**What the task requires:**
Retype the part of the article on Madie Hall Xuma and Lyda Moore Merrick below, from "Merrick, by birth" up to and including "Crow and Apartheid.".
Text block below:
Following the death of her husband in 1962, Xuma—who died in 1982—returned to Winston-Salem in 1963.

Merrick, by birth and marriage, was connected to two of the state’s most influential families. Her father in-law, John Merrick, was a co-founder of NC Mutual and an early developer of the historic Hayti District.

In addition to giving private piano lessons, Merrick was a member of the Federation of Negro Women’s Clubs, and founded the Negro Braille Magazine, which later became the Merrick/Washington Magazine for The Blind, according to the Hayti Heritage Center website. The center’s Lyda Moore Merrick Gallery is named in her honor. She died in 1987.

The centerpiece of Sunday’s event will feature a conversation with WUNC Radio’s journalist Leoneda Inge and Wanda A. Hendricks, the author of The Life of Madie Hall Xuma: Black Women’s Global Activism during Jim Crow and Apartheid.

The Triad-born Xuma was “revered in South Africa as an African American ‘Mother of the Nation,’” according to a Hayti Heritage Center press release.

Hers was an “extraordinary life immersed in global women’s activism in South Africa while also combatting Jim Crow segregation in the U.S. South,” according to the release.

Meanwhile, Merrick’s friendship with Xuma served as “a primary link between African Americans and South Africans in their fight against apartheid and Jim Crow,” Cue says. “She worked subtly and behind the scenes.”

Xuma’s life of global activism began on May 17, 1940, when she arrived in South Africa’s Cape Town, where she was welcomed by Alfred Bathini (AB) Xuma, who was president of the outlawed ANC from 1940 to 1949. The ANC’s members included anti-apartheid Nelson Mandela, who spent 27 years in prison before his release in 1990. Mandela’s election in 1994 as the country’s first Black president signaled the final death knell for apartheid.
End of Text block.
Dataset excerpts below:
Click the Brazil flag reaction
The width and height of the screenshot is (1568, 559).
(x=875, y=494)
End of Dataset excerpts.
Dataset excerpts below:
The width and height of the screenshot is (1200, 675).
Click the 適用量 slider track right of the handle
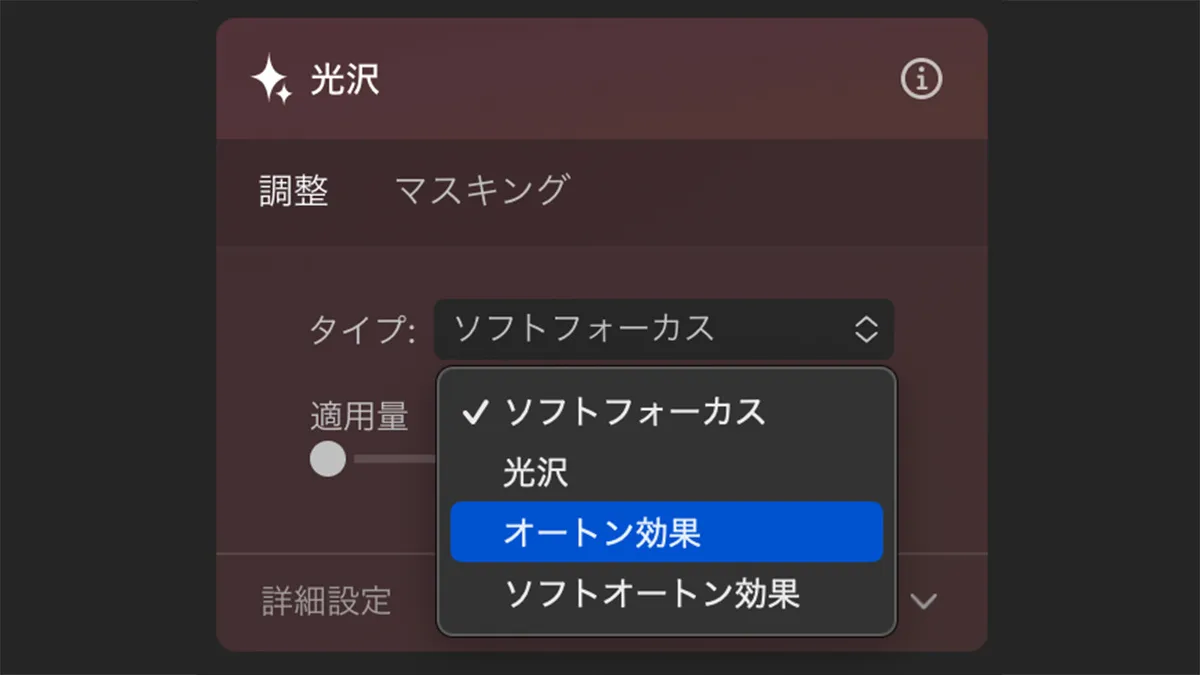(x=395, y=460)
End of Dataset excerpts.
**Written reply:**
Merrick, by birth and marriage, was connected to two of the state’s most influential families. Her father in-law, John Merrick, was a co-founder of NC Mutual and an early developer of the historic Hayti District.

In addition to giving private piano lessons, Merrick was a member of the Federation of Negro Women’s Clubs, and founded the Negro Braille Magazine, which later became the Merrick/Washington Magazine for The Blind, according to the Hayti Heritage Center website. The center’s Lyda Moore Merrick Gallery is named in her honor. She died in 1987.

The centerpiece of Sunday’s event will feature a conversation with WUNC Radio’s journalist Leoneda Inge and Wanda A. Hendricks, the author of The Life of Madie Hall Xuma: Black Women’s Global Activism during Jim Crow and Apartheid.